=== Try it ===
Determine how many lines in the entries below contain "button", and output only that number.

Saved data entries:
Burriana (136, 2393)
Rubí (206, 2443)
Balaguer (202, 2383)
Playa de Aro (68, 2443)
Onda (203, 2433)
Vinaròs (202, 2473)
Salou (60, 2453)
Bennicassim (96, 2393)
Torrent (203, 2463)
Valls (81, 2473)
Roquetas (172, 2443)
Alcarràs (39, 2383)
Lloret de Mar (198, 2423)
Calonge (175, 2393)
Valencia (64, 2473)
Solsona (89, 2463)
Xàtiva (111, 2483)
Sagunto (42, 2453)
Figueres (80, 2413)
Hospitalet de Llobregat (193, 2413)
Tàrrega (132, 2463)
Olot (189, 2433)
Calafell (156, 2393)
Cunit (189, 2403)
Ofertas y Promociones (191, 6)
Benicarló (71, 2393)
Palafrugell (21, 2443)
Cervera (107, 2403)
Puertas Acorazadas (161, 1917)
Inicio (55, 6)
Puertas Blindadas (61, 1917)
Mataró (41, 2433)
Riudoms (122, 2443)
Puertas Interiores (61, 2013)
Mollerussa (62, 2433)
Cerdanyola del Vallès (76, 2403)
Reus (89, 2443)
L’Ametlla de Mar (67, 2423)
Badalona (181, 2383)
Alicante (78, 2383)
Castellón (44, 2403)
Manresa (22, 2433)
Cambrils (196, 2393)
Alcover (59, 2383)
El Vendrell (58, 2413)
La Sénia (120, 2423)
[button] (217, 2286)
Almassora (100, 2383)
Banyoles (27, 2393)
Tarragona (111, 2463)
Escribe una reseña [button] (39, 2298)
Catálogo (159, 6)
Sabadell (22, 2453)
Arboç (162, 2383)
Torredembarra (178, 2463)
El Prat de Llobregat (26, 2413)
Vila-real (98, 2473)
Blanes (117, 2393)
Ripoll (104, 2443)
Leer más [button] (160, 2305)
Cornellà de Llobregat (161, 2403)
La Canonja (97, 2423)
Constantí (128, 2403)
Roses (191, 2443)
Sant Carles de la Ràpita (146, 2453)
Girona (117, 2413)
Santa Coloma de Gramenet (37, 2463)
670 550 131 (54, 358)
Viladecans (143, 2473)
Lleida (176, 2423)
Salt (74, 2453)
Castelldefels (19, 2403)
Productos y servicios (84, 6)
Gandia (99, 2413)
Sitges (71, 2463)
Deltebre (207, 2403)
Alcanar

=== Exercise response ===
3